Hurricane Camille Photograph Collection PI/NA/H43.6

Camille, a category 5 hurricane, made landfall on the Gulf Coast just east of Bay St. Louis, Mississippi, around midnight on August 17, 1969, with winds estimated at 200 miles per hour and tides fifteen to thirty-two feet above normal. As it moved through central Kentucky and into West Virginia and Virginia, it dumped up to thirty-one inches of rain, generating flash floods and landslides. The storm system caused an estimated 259 deaths (three in Cuba, 143 on the Gulf Coast, and 113 in the Virginia floods) and $1.421 billion in damage. Until hurricanes Andrew (1992) and Katrina (2005), Camille was cited as the largest single act of destruction in United States history.

The Hurricane Camille Photograph Collection consists of seventy-three images related to the aftermath of the storm on the Mississippi Gulf Coast. The images were combined from three sources.
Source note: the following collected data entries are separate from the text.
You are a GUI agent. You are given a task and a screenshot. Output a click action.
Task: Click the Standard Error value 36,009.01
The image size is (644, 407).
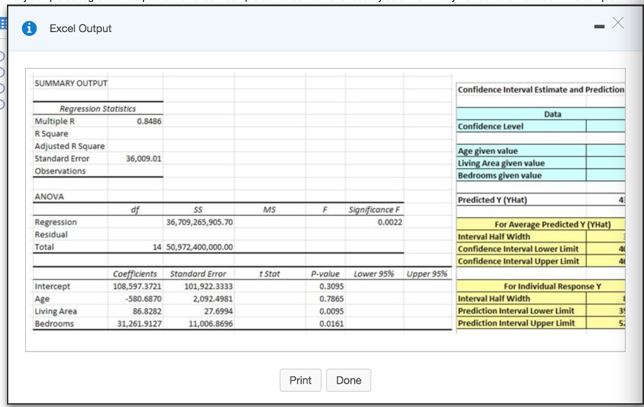[x=143, y=159]
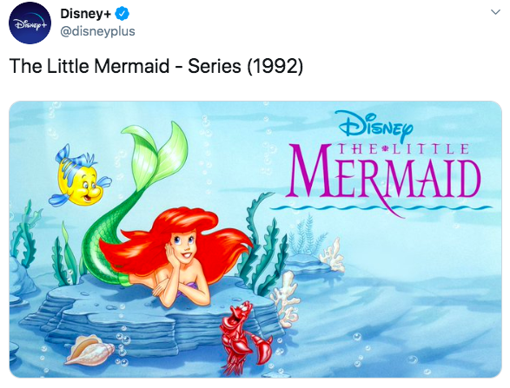Open the Disney+ display name link
The width and height of the screenshot is (510, 388).
pos(86,14)
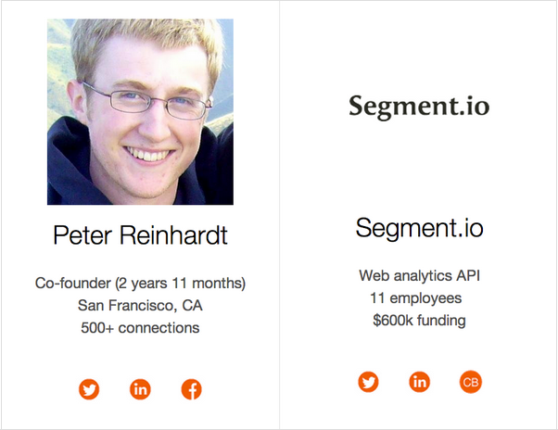558x430 pixels.
Task: Click the $600k funding text
Action: pyautogui.click(x=419, y=321)
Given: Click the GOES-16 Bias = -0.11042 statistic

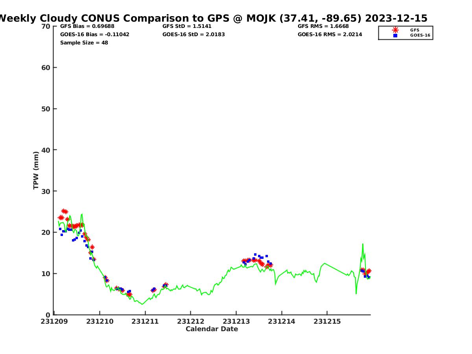Looking at the screenshot, I should tap(94, 35).
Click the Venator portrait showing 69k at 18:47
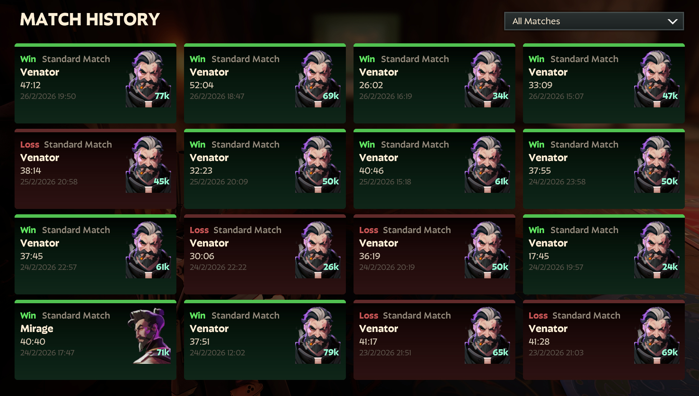The image size is (699, 396). point(318,79)
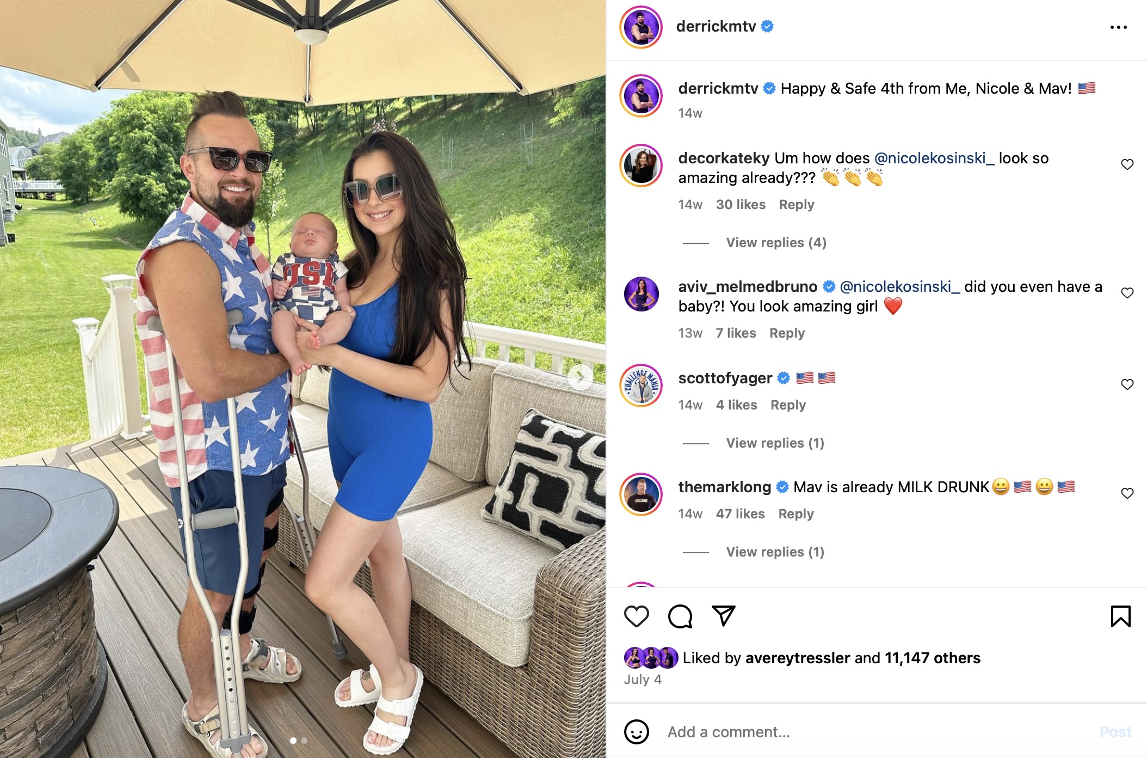Go to next photo arrow
1147x758 pixels.
point(580,377)
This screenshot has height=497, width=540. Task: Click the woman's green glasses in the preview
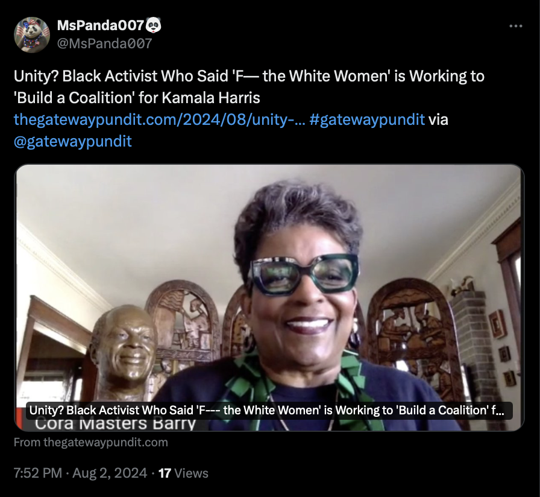pyautogui.click(x=304, y=274)
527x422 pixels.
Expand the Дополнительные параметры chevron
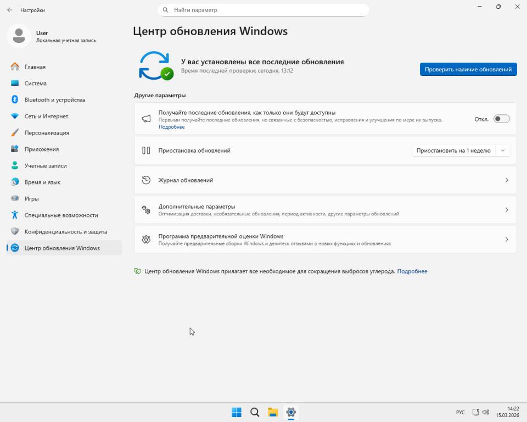point(506,210)
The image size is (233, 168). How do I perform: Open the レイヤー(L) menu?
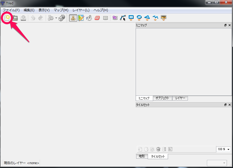click(x=80, y=10)
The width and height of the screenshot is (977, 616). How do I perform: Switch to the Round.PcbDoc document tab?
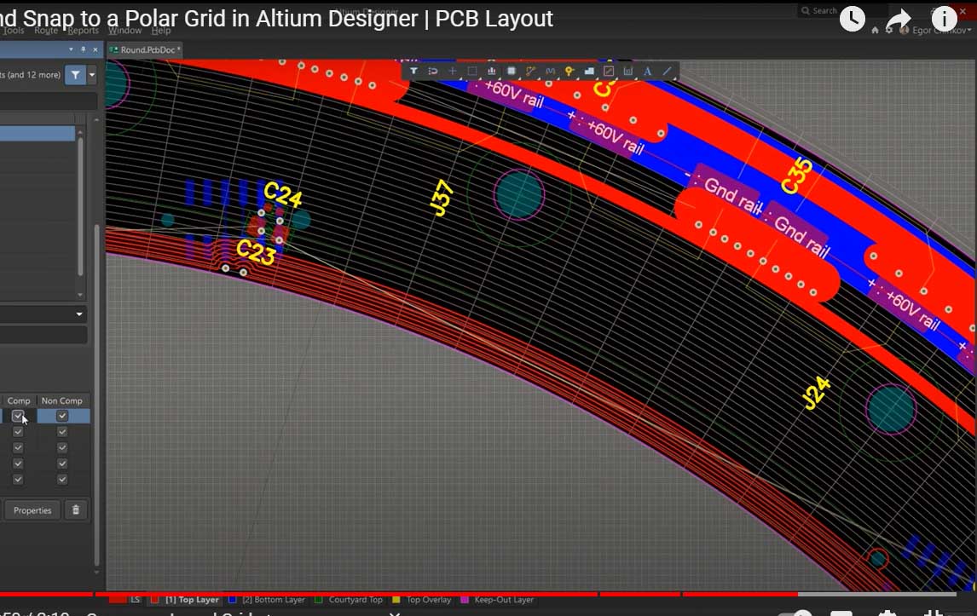tap(144, 50)
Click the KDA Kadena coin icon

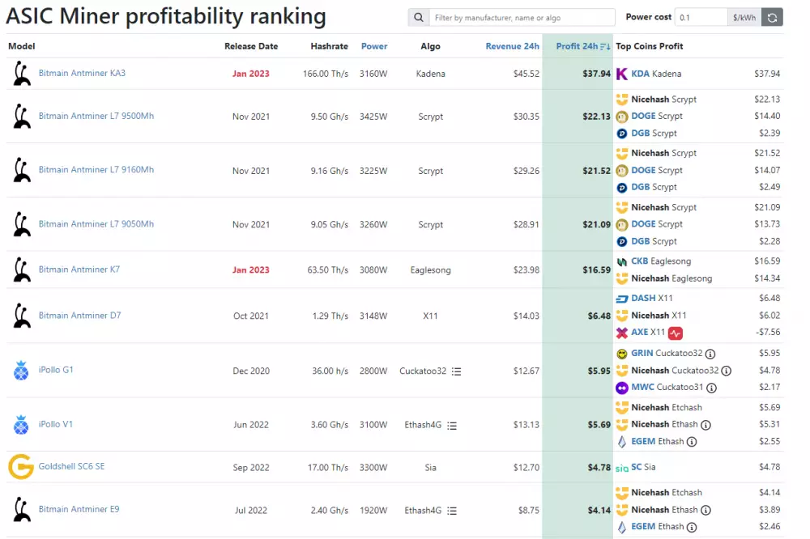pyautogui.click(x=622, y=74)
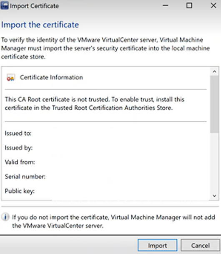Click the certificate icon beside Certificate Information
The height and width of the screenshot is (254, 221).
point(11,77)
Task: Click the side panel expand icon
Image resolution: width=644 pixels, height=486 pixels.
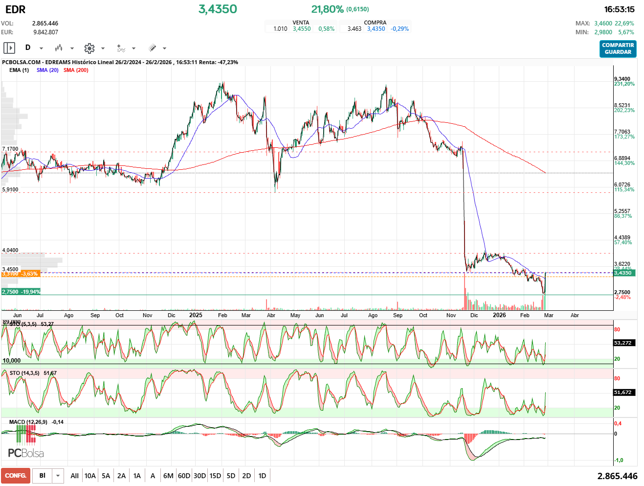Action: point(9,48)
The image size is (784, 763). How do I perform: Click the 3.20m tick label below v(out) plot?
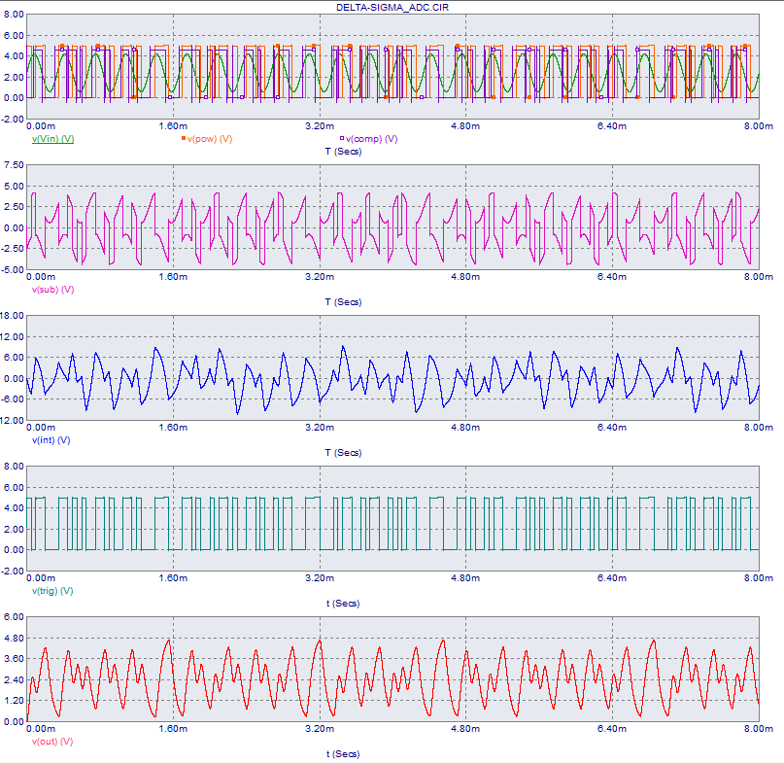(320, 729)
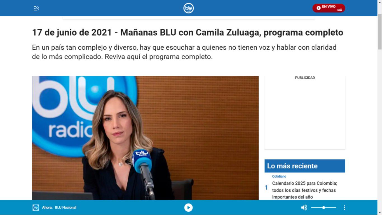Click the Camila Zuluaga studio photo
Image resolution: width=382 pixels, height=215 pixels.
tap(145, 138)
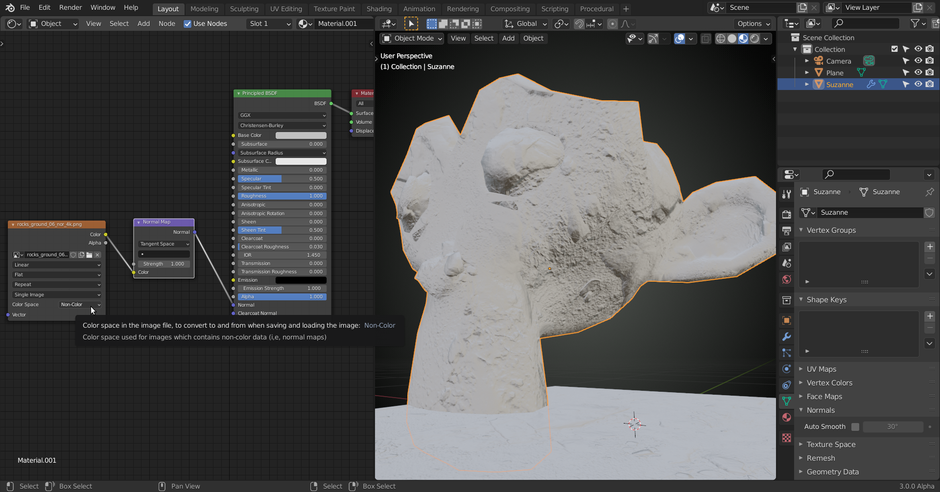
Task: Select the Camera item in the outliner
Action: [838, 61]
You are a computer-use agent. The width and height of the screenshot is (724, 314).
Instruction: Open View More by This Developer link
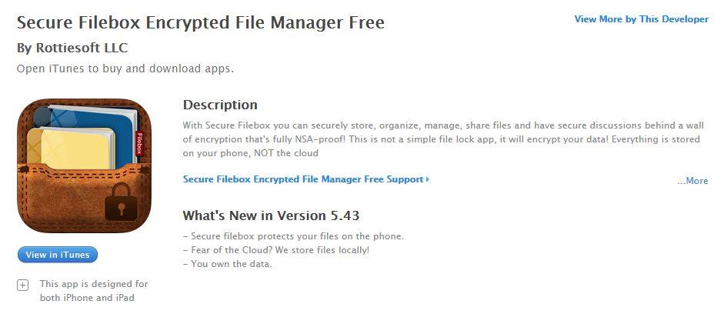click(x=642, y=19)
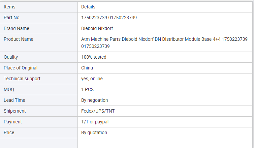254x148 pixels.
Task: Click the T/T or paypal payment value
Action: (x=95, y=122)
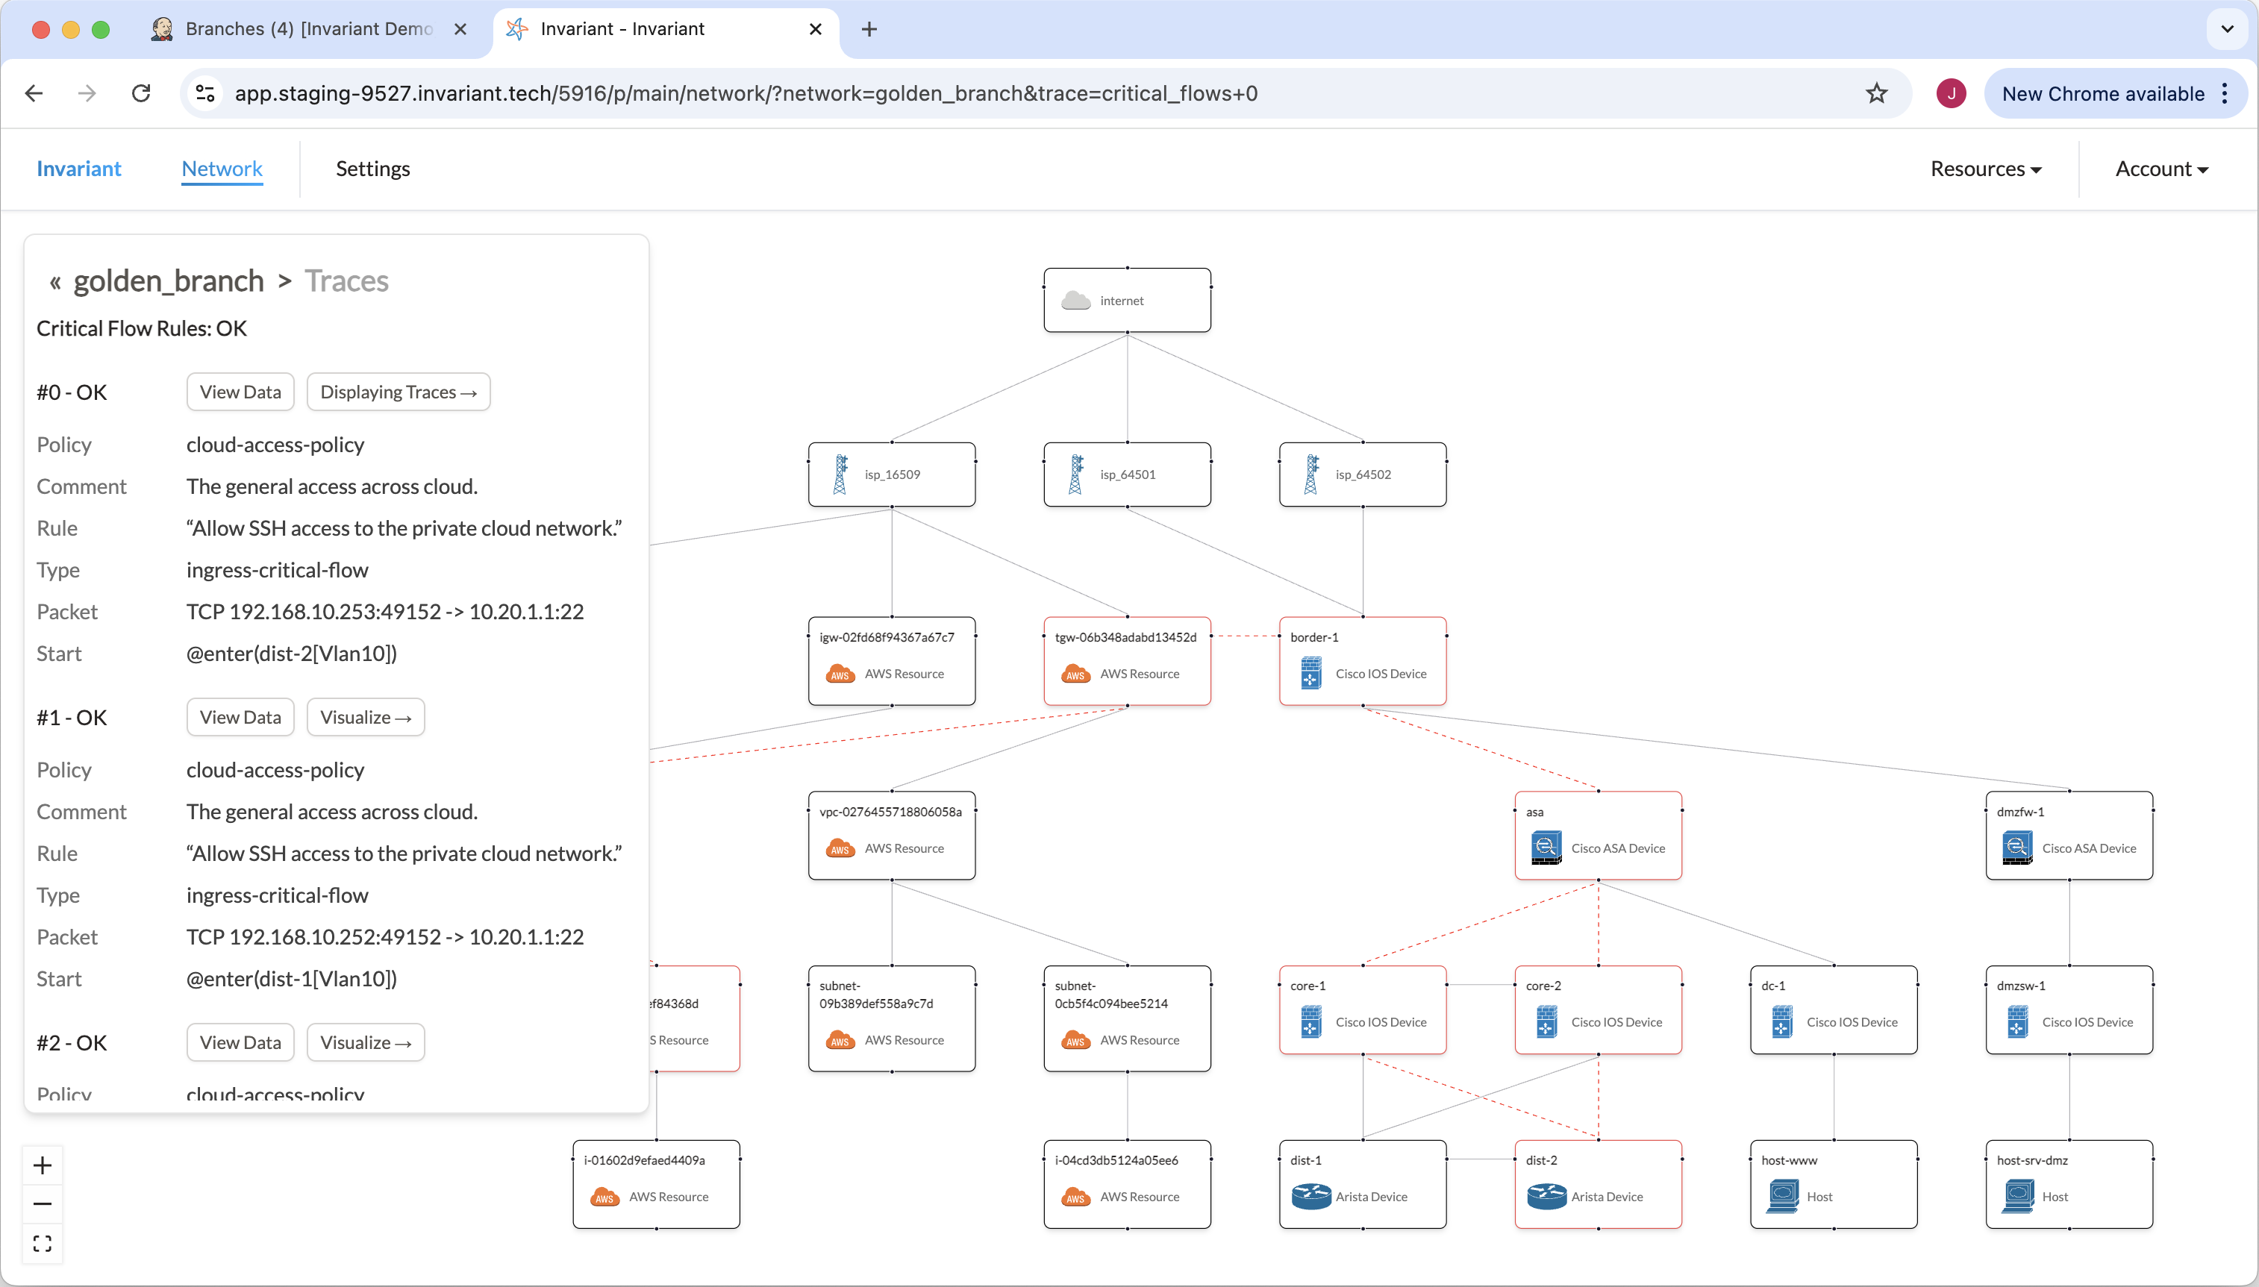
Task: Select the asa Cisco ASA device icon
Action: tap(1546, 848)
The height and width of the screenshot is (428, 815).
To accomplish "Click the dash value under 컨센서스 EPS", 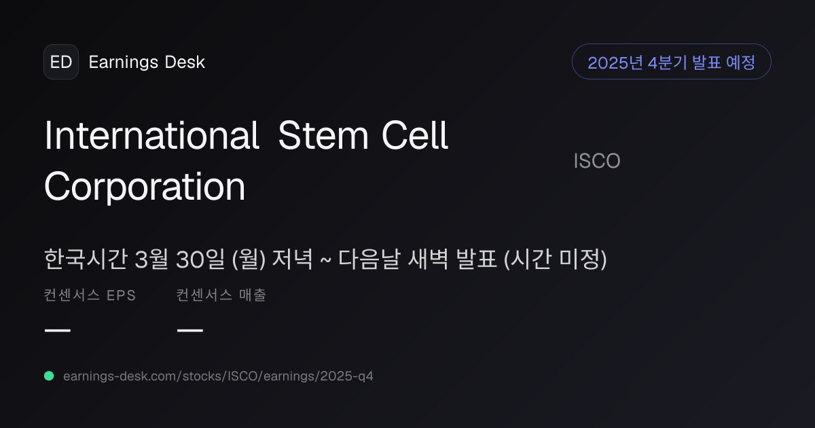I will [58, 330].
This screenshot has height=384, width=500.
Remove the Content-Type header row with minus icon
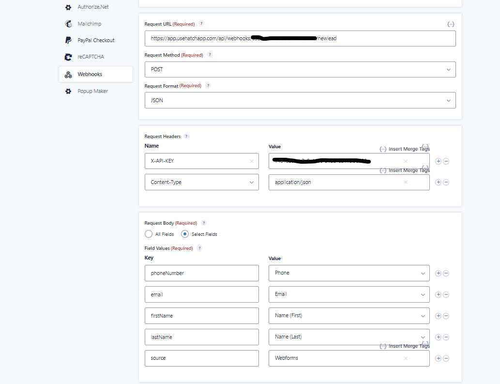(x=446, y=182)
The United States Air Force produced the first eight (black-and-white) photographs that document Keesler Air Force Base personnel involved in the recovery efforts post-landfall. Al Fred Daniel, a professional photographer from Jackson, Mississippi, created twenty-three black-and-white images of commercial and residential property damage. The largest piece of the collection consists of forty-two color photographs taken by John W. Nicholson Jr., also from Jackson, who captured images of the destruction, especially to churches, along most of the Gulf Coast, including Biloxi, Mississippi City, Gulfport, Long Beach, Pass Christian, and Bay St. Louis, Mississippi.